While this conclusion is also kind of a stretch in light of the above data since the absolute numbers are reduced to such a level that the margin of error starts making inferences very unreliable, we nonetheless get daily news reports emphasizing how the vaccines must be working since the unvaccinated positively swamp our ICUs. Among the ≈40 patients.
Looking at this data, to begin with, total numbers in the tally include the data from before the vaccine rollout. The numbers from week 52 state that 3 804 patients out of 3 995 were unvaccinated, i.e. the give you the total for the entire year. But to use this data point in anything akin to reporting on the relative numbers of vaccinated vs. unvaxxed ICU patients is entirely nonsensical, since that would implicitly ascribe efficacy to the vaccines before they even hit the market, and way before we had any meaningful uptake. They’re probably not that good.
Any such argument will also chalk up to the vaccines all the other factors that reduced overall ICU numbers before the advent of vaccination, such as e.g. seasonality or natural immunity. Fortunately, I don’t think this line of reasoning is very common, but to even address the total numbers in this way and in this context is problematic.
Moving on, we’re dealing with a definition of “vaccinated” that decidedly favours the impression of vaccine efficacy. In the published reports on ICU occupancy, Sweden’s public health agency counts patients as unvaccinated until two weeks after their second dose. This practice has been discussed and criticized elsewhere, not least since we know most AEs take place during the first two weeks after treatment. This counter-intuitively pushes most sufferers of severe adverse vaccine events into the “unvaccinated” category.
This also holds true for the consequences of the immediate immunosuppression that follows from the vaccines (which is nothing unusual or peculiar to the covid vaccines as such).
On top of this, it must be emphasized that we’re dealing with very small sample sizes:
There are remarkably few patients with covid in the ICU from the summer and onwards. The small sample sizes renders confounding factors potentially enormous, especially in light of the endemic spread of the virus.
In other words, since everyone and their mom has covid and people in general thus are likely to test positive, anything that just moderately correlates with being unvaccinated while also negatively impacting your health, such as poverty or immigrant status, may have a huge impact on the relative ICU occupancy of the two categories in question. Tiny sample sizes = large margin of error, especially with lots of confounding variables.
And of course, the de facto sample size shrinks further if you account for the fact that only a fraction of the ICU patients are actually there due to covid in the first place. I.e. I don’t care if you see a correlation between being unvaccinated and tending to slip and fall in the shower - we have no business bringing vaccine efficacy into the discussion of any set of cases unless there’s a clear causal link between covid infection and ICU occupancy.
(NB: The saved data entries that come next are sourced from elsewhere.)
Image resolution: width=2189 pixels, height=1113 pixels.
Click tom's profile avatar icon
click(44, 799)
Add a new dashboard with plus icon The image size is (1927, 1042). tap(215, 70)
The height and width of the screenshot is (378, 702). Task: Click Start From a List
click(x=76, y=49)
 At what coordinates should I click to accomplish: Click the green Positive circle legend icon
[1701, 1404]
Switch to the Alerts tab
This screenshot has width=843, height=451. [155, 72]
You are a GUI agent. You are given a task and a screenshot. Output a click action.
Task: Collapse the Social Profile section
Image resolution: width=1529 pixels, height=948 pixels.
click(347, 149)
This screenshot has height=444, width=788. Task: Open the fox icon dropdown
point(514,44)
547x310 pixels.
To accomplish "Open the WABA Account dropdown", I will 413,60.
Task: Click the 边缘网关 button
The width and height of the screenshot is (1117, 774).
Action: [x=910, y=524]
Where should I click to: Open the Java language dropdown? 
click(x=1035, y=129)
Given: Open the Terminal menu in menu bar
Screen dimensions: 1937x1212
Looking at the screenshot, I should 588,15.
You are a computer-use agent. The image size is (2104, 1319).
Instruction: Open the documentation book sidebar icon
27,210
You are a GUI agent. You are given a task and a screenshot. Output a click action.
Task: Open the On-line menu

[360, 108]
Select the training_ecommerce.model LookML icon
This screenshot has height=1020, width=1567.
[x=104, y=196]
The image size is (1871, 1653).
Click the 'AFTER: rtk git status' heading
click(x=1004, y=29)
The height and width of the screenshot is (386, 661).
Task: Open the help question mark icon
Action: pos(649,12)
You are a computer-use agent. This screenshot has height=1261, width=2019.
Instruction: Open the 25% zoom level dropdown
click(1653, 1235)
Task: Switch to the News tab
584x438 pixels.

Finally, the official Swedish narrative on how the unvaccinated are swamping the ICUs, implying the wondrous efficacy of the vaccines, is contradicted by reams of data on fading or absent vaccine efficacy from other countries, such as Israel, the UK or Denmark.
In summary, the authorities in question really need to immediately publish detailed data on everything from precise vaccination status to gender, age, co-morbidities, socio-economic factors &c. Without this, it’s entirely impossible to ascertain anything meaningful from this jumble of pre-packaged information and miniscule samples, and the authorities’ and the media’s claims of an obvious vaccine efficacy remain unwarranted.
And once again, there are still basically no deaths, the ICU occupancy is below average, and there are almost no covid-positive ICU admissions or deaths per case.
Edit: an article just dropped in one of our major newspapers. The lead:
“The data on covid-19 patients may be misleading. Several regions alert the FHM that the numbers may in fact be lower.
One example is patients being treated for fractures but who are counted as ‘covid-19 patients’ due to testing positive during admission.”